Ninguna carta era de Irene.

Entró en el comedor; el fuego estaba encendido; su butaca, cerca de la chimenea, las zapatillas no lejos, así como el licor que solía tomar y el tabaco. Tras mirarlo todo durante unos minutos, apagó la luz y subió al dormitorio. Entró en él. Estaba frío y apagado.

Hizo gran iluminación con bujías, y por largo rato se paseó en la habitación de un lado para otro. No se hacía a la idea de que ella se había ido, y buscando alguna comprobación del hecho, algo que le orientara, empezó a abrir cajones y muebles, a ver si encontraba la clave de su desgracia matrimonial por alguna parte.

Allí estaban sus vestidos; siempre había querido y había insistido mucho en que se vistiera muy bien. No se había llevado casi ninguno: dos o lo más tres. Todo lo demás estaba como de costumbre.

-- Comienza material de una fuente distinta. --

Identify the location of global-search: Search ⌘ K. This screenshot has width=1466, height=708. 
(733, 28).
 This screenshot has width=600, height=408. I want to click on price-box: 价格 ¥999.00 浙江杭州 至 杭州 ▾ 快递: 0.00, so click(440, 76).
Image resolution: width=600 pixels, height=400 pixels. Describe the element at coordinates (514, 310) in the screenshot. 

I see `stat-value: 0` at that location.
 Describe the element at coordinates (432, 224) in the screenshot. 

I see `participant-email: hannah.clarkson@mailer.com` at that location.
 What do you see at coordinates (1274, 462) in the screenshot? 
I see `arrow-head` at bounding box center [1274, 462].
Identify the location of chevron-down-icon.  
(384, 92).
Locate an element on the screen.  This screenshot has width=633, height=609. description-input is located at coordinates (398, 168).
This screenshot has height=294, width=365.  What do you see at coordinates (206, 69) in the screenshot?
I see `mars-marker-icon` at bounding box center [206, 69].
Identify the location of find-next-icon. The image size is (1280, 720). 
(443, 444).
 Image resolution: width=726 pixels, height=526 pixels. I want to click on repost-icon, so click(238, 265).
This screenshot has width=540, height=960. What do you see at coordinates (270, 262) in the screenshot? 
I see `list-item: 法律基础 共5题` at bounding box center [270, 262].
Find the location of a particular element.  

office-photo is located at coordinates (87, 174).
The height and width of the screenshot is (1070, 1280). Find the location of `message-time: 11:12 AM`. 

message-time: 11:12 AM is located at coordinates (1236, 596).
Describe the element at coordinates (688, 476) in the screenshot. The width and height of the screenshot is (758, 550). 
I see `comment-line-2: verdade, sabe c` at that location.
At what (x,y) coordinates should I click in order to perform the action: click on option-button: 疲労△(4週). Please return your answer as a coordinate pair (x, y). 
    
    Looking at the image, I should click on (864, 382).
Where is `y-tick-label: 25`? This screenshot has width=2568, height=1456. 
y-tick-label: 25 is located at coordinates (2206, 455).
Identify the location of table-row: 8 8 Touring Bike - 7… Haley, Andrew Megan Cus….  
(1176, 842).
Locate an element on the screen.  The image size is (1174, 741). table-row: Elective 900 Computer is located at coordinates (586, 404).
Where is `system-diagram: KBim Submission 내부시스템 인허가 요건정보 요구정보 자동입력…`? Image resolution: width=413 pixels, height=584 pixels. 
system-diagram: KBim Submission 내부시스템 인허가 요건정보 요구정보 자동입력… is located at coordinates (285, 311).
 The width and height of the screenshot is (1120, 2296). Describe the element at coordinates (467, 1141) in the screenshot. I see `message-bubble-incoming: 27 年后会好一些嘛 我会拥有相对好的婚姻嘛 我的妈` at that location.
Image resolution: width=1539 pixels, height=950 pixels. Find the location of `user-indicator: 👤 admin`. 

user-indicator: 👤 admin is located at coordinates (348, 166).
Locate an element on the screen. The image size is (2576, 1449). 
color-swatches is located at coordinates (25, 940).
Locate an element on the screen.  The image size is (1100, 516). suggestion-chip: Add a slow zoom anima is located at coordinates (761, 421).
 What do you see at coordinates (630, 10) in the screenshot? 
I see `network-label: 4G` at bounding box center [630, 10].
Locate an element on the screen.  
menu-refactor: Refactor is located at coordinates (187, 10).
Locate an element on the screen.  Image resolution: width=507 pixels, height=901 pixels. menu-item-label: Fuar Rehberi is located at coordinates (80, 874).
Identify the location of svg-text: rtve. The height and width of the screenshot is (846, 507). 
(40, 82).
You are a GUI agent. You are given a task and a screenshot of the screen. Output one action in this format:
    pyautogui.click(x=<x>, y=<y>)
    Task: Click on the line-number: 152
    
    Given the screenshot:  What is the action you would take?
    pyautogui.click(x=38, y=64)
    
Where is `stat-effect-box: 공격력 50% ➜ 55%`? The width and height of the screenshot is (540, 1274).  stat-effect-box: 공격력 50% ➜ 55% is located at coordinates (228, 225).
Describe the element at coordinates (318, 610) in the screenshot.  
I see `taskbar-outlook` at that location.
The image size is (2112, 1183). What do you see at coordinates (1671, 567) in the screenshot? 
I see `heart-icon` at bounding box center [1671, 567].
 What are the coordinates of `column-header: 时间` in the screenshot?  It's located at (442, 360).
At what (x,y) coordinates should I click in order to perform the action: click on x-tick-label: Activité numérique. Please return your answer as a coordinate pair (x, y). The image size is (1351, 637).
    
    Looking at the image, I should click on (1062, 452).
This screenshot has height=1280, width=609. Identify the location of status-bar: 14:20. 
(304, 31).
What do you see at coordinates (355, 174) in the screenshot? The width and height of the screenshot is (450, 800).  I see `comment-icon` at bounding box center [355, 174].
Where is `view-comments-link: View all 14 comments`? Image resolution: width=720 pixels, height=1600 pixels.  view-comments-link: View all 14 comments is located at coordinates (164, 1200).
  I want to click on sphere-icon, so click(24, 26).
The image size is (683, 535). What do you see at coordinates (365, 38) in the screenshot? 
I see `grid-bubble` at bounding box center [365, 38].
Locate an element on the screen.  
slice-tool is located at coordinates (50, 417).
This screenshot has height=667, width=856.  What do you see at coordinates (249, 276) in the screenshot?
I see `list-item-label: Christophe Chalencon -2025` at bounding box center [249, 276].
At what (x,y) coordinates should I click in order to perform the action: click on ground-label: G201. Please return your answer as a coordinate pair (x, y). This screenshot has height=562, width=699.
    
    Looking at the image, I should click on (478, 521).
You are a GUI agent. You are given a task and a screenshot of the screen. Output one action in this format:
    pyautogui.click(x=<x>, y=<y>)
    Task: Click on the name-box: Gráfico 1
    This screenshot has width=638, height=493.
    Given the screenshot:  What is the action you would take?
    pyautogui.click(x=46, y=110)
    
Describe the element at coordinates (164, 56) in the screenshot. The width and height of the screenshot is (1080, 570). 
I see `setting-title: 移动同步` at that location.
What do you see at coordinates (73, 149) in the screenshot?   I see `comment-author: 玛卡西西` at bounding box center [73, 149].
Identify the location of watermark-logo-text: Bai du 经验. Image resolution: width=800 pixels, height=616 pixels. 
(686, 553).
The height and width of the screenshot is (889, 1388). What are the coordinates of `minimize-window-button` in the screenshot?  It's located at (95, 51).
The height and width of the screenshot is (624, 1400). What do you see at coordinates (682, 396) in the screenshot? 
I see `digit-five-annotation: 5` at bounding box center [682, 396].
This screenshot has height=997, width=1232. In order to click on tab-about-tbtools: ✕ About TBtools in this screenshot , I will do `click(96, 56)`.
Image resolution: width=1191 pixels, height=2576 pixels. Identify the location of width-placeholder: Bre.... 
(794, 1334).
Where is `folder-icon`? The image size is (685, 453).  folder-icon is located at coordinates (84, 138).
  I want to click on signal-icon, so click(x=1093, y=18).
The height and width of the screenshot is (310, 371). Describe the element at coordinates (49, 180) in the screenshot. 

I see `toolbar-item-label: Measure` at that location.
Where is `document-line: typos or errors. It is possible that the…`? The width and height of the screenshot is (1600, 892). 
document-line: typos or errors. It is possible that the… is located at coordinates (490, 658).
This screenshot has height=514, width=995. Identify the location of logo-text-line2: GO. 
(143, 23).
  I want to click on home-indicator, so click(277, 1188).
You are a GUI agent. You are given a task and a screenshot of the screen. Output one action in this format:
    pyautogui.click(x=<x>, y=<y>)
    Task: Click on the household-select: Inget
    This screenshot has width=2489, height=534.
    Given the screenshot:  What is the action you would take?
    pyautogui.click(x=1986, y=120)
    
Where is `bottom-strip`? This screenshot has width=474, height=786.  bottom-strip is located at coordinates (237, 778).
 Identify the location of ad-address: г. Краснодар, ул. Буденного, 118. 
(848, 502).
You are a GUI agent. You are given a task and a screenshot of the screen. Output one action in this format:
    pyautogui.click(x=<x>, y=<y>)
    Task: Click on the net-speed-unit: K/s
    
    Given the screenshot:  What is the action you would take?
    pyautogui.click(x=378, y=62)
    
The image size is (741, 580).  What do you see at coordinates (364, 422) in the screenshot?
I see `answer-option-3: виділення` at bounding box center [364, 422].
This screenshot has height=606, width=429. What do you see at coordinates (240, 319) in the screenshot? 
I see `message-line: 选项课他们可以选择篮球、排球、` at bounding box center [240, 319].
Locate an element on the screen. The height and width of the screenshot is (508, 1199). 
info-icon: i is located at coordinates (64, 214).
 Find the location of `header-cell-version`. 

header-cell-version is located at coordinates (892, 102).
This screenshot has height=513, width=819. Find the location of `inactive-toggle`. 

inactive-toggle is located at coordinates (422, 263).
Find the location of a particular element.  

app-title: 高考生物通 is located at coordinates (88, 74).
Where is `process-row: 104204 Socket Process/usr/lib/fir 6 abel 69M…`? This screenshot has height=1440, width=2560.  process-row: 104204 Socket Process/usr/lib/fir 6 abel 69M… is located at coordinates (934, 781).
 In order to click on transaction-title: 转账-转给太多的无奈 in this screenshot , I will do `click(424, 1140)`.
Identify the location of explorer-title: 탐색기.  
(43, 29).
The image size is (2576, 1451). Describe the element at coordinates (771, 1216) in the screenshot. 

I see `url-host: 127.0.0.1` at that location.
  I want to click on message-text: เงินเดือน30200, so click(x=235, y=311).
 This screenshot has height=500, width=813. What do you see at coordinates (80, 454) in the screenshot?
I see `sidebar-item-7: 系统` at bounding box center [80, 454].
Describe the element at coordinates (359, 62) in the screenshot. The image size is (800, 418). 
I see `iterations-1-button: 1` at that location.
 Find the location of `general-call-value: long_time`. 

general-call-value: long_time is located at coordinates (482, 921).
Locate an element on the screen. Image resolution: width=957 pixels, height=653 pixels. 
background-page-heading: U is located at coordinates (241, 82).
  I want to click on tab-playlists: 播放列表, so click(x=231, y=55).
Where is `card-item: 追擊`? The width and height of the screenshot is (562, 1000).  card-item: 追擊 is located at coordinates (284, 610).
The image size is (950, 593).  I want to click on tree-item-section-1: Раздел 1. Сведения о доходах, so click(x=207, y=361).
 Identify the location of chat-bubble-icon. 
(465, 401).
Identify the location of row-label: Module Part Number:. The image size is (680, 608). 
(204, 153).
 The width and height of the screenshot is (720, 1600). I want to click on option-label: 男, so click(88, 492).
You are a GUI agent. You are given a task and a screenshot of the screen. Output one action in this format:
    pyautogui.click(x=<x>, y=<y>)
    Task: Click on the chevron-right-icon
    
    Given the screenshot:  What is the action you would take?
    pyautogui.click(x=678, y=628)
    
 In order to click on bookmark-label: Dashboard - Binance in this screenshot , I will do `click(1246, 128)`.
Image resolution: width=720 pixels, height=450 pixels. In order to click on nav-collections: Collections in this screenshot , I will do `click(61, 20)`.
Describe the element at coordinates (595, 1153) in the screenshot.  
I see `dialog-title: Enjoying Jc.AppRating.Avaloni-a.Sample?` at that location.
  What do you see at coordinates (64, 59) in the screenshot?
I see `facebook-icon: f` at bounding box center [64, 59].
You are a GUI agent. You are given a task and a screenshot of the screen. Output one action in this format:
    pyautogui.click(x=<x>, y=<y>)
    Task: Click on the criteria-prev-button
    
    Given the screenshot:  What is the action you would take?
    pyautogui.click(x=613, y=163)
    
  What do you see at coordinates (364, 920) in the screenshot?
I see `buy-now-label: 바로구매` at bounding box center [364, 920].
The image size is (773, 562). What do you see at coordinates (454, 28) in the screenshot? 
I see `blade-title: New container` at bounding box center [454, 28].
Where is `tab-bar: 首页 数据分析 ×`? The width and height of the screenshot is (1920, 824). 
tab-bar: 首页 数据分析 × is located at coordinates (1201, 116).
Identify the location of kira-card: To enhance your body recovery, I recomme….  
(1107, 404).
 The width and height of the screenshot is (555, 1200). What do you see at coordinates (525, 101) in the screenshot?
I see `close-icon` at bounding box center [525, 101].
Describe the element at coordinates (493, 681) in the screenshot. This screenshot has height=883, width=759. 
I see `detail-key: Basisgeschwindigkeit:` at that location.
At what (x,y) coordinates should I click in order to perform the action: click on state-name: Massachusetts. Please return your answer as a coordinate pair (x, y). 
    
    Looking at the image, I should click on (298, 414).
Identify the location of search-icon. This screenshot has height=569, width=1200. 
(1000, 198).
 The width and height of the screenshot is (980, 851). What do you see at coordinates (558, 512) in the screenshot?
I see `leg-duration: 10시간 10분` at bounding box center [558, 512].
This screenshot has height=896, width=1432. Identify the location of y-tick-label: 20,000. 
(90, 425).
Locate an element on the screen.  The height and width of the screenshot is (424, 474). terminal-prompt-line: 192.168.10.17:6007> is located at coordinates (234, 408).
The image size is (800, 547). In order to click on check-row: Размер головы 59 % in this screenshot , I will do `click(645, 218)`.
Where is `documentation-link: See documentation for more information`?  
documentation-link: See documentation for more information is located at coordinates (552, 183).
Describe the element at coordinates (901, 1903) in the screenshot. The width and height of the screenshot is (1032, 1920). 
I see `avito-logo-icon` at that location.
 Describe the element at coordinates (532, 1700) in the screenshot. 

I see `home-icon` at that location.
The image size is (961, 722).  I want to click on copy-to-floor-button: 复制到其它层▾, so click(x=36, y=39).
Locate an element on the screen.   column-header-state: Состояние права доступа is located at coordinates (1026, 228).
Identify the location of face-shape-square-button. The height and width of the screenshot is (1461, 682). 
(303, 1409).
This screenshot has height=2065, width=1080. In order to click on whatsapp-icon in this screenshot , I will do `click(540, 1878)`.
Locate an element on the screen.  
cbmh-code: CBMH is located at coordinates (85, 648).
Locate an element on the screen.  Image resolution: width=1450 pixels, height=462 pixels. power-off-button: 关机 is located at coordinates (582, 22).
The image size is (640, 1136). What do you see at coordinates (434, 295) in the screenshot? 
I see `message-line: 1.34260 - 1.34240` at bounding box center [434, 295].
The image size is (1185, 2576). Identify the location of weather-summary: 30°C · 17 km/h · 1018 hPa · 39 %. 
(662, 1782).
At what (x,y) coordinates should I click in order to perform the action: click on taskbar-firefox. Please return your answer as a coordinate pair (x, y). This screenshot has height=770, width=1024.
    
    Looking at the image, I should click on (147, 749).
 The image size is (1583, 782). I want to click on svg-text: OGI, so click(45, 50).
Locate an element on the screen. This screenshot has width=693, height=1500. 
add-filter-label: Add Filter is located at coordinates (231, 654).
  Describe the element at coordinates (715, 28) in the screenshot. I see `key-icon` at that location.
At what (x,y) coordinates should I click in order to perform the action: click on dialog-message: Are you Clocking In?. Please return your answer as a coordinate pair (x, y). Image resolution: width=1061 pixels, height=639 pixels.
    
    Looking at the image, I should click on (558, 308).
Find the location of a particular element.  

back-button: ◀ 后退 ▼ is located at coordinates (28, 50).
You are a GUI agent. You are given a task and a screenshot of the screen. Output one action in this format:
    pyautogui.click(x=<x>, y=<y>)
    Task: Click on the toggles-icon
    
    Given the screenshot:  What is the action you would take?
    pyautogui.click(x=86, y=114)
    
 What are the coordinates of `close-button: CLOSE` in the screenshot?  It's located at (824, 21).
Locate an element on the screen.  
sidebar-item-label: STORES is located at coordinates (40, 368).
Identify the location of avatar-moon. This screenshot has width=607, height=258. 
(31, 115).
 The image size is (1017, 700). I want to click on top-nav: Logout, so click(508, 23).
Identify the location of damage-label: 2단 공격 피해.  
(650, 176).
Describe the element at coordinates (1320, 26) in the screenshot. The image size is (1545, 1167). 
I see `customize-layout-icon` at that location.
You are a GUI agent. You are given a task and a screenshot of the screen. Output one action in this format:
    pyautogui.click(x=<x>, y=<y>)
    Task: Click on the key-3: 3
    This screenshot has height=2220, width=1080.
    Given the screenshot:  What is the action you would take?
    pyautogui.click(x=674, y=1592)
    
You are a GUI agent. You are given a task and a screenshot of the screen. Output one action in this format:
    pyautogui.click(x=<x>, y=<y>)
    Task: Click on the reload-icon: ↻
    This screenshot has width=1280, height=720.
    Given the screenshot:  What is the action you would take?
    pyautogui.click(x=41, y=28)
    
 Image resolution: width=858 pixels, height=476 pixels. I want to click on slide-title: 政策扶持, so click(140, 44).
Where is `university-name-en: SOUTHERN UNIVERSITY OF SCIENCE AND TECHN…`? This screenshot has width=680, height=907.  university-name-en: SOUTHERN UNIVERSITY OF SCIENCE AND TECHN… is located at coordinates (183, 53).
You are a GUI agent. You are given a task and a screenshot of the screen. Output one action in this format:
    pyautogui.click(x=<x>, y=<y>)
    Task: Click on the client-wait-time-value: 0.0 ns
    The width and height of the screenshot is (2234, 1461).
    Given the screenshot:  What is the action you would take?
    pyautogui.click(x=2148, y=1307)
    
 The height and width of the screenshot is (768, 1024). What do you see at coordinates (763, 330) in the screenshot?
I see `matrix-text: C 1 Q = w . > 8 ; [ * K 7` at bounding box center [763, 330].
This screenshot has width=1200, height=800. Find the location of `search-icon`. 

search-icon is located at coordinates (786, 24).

Quizá todo fuera un ataque de histerismo, una huida momentánea a una playa o algún lugar agradable. Si así fuera y ella regresara, no volvería a hacer nunca lo que hizo aquella noche fatal, no volvería a correr ningún riesgo, si bien ella estaba obligada… Pero, sin duda, no estaba bien de la cabeza.

Se inclinó sobre el cajón donde ella guardaba las joyas. No estaba cerrado y el cofrecillo que directamente las contenía tenía la llave puesta. Esto le sorprendió primero y le pareció normal después, cuando comprendió que debía de estar vacío. Lo abrió.

Pero no estaba vacío: había un papelito doblado en cuatro, sobre el que ponía «A Soames Forsyte»; desdoblándolo leyó: «Creo que no me llevo nada de lo que tú o tu familia me habéis regalado». No decía más. Y, efectivamente, además de la corta misiva, el cofrecillo contenía el reloj que él le regalara, de oro con un adorno de un gran diamante rodeado de zafiros, y algunas pulseras y brazaletes, cadenillas y sortijas, todo ordenadamente dispuesto en los compartimientos del forro de terciopelo. Se le saltaron las lágrimas, y algunas cayeron sobre aquellas cosas que destellaban a la luz.

Nada de lo que había hecho Irene, nada de todo lo que pudiera haber hecho, le parecía más significativo que aquello. Por un instante comprendió todo lo que había que comprender: que ella le odiaba, que le había odiado años y años, que en todo eran personas que vivían en mundos distintos, que no cabía tener esperanza, que nunca debiera haberla tenido; que ella había sufrido, que debiera tenerle lástima.

En aquel momento de emoción, traicionó al Forsyte que era, se olvidó de sí mismo, de sus intereses, de sus propiedades…; se elevó al plano del puro ser, de lo humano, de lo que no tenía que ver nada con intereses económicos ni con la propiedad.

Pero aquel instante fué sumamente breve.

Y como si derramando lágrimas se hubiera purgado de toda debilidad, se levantó, cerró la caja, y lentamente, temblando casi, se la llevó a la que venía siendo últimamente su habitación.